İç ilişkide (alacaklıya karşı müteselsilen sorumlu olan borçlular arasındaki ilişkide) ise, bu husustaki nihai sorumluluğun hangi tarafa ait olduğu konusunda taraflar kendi aralarında sözleşme yapabilirler. Nitekim, TBK’nın 167. maddesinde “Aksi karşılaştırılmadıkça veya borçlular arasındaki hukuki ilişkinin niteliğinden anlaşılmadıkça, borçlulardan her biri, alacaklıya yapılan ifadan, birbirlerine karşı eşit paylarla sorumludurlar. Kendisine düşen paydan fazla ifada bulunan borçlunun, ödediği fazla miktarı diğer borçlulardan isteme hakkı vardır. Bu durumda borçlu, her bir borçluya ancak payı oranında rücu edebilir.” hükmüne yer verilmiştir. Yani, müteselsil sorumlulardan her birinin alacaklıya yapılan ifadan birbirlerine karşı genel olarak eşit paylarla sorumlu oldukları, ancak bunun aksinin kararlaştırılabileceği de açıkça belirtilmiştir.
Müteselsilen sorumlu olan borçlular arasındaki iç ilişkide, bu konudaki sorumluluğun tamamen borçlulardan birine ait olacağı yönünde bir sözleşme yapılmış ise, tarafların serbest iradeleri ile düzenlemiş oldukları sözleşme hükümleri kendilerini bağlayacağından, dış ilişkide kanundan doğan teselsül gereğince borcu ödemiş olan müteselsil borçlunun, ödediği miktarın iç ilişkide borcun nihai yükümlüsü olan borçludan rücuen tahsilini talep edebileceği kabul edilmelidir.
Yasal dayanakları ortaya konularak yapılan bu açıklamalardan sonra somut olaya gelindiğinde; davada ileri sürülen alacak, davacı alt işveren şirketin dava dışı işçisi … …’ın kesinleşen … İş Mahkemesinin 2020/… Esas sayılı dosyasında hükmedilen alacakları için yapılan ödemenin …. İcra Müdürlüğünün 2022/… Esas sayılı dosyasında başlatılan takip ile davalı asıl işveren şirketten rücusuna ilişkin işçilik haklarından kaynaklanmaktadır.
Rücu hakkı, başkasına ait bir borcu yerine getiren kişinin malvarlığında meydana gelen kaybı gidermeye yönelen tazminat niteliğinde bir talep hakkıdır. Davacının mal varlığındaki eksilme ödeme tarihinde gerçekleştiğinden ödeme gününden itibaren iki yıllık zamanaşımı süresi içerisinde rücu edilebilecektir.
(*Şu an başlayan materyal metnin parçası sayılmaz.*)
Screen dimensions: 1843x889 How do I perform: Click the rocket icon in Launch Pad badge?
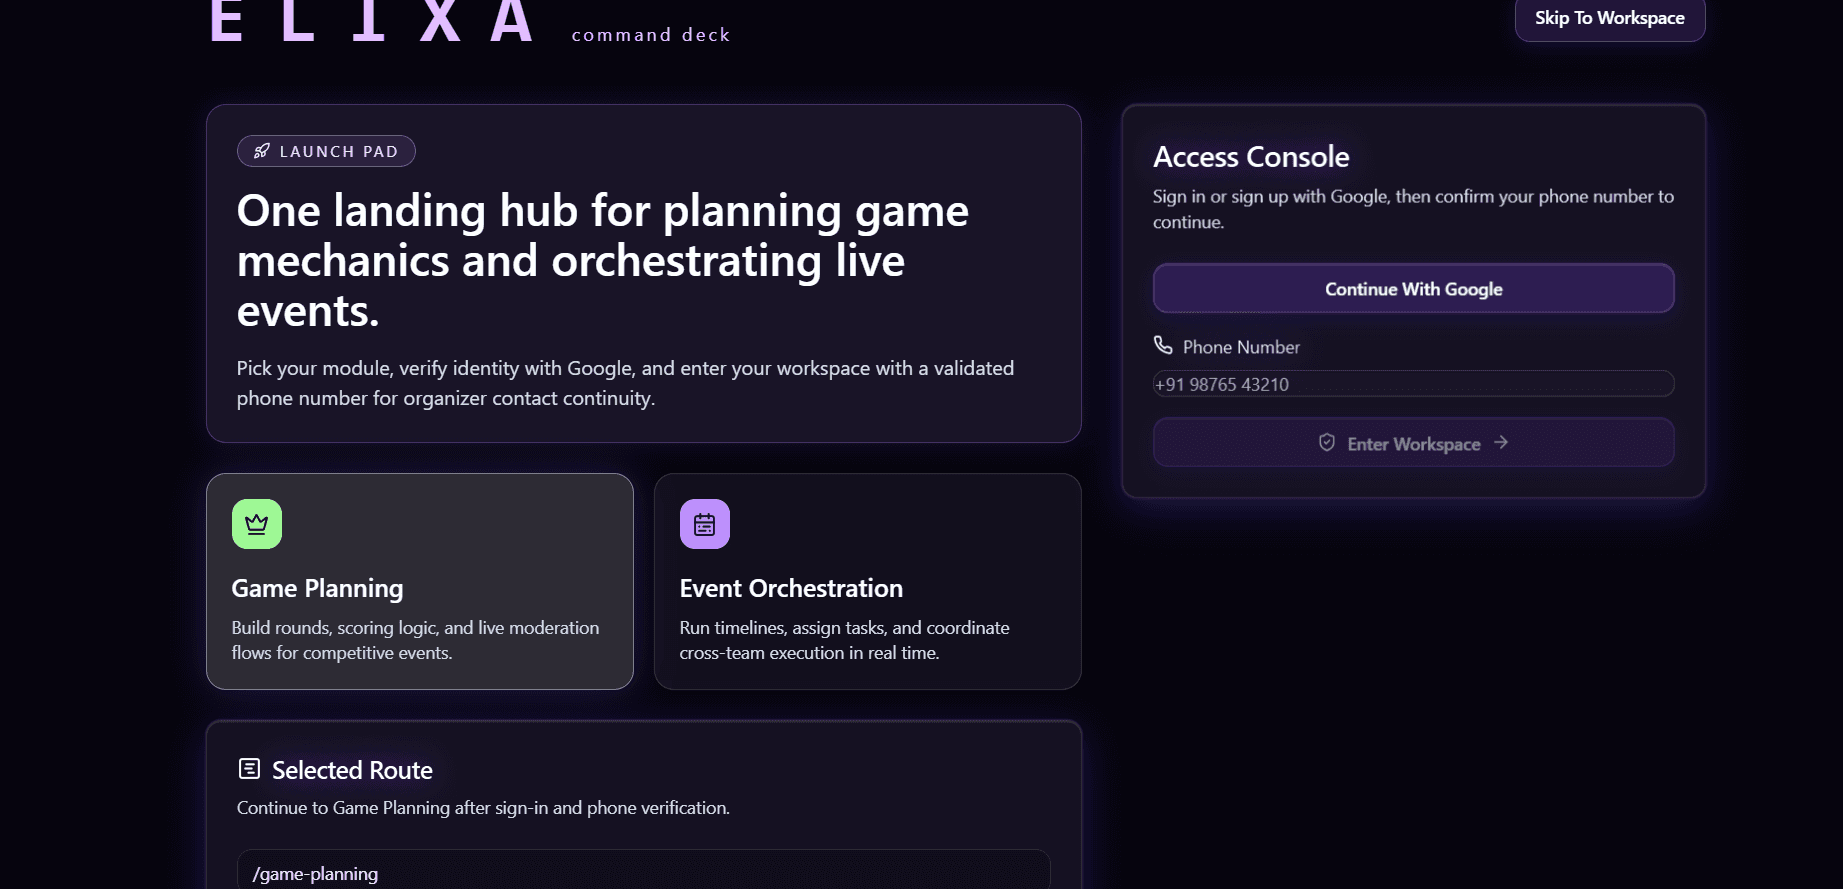click(x=261, y=151)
İşçilik alacağına dair … İş Mahkemesinin 2020/… Esas sayılı dosyasında verilen 02/11/2021 tarihli karar ile, davacı işçi yararına 4.683,94-TL brüt kıdem tazminatına hükmedilmiştir. Dava, dava dışı işçi tarafından dosyamız taraflarına karşı ikame edilmiş olup ilgili Mahkeme bu taraflar arasındaki alt işverenlik ilişkisini kabul etmiş, neticeten işverenler aleyhine hükmedilen miktarlar nedeniyle müteselsilen sorumlu tutulmuştur.
Davacı şirketin dava dışı işçiye bahsi geçen mahkeme ilamı karşılığı olarak 10.959,26-TL ödeme yapıldığı, faturanın davalı şirkete e-tebliğ edildiği, fakat davalı tarafça borcun ödenmediği, işbu nedenlerle …. İcra Müdürlüğünün 2022/… Esas sayılı dosyası ile 11.156,26-TL üzerinden ilamlı takip başlatıldığı anlaşılmıştır. …İcra Müdürlüğünün 2022/… Esas sayılı dosyasından davalı borçlu şirkete gönderilen ödeme emrine davalının itirazı üzerine takip durmuş ve huzurdaki dava ikame edilmiştir.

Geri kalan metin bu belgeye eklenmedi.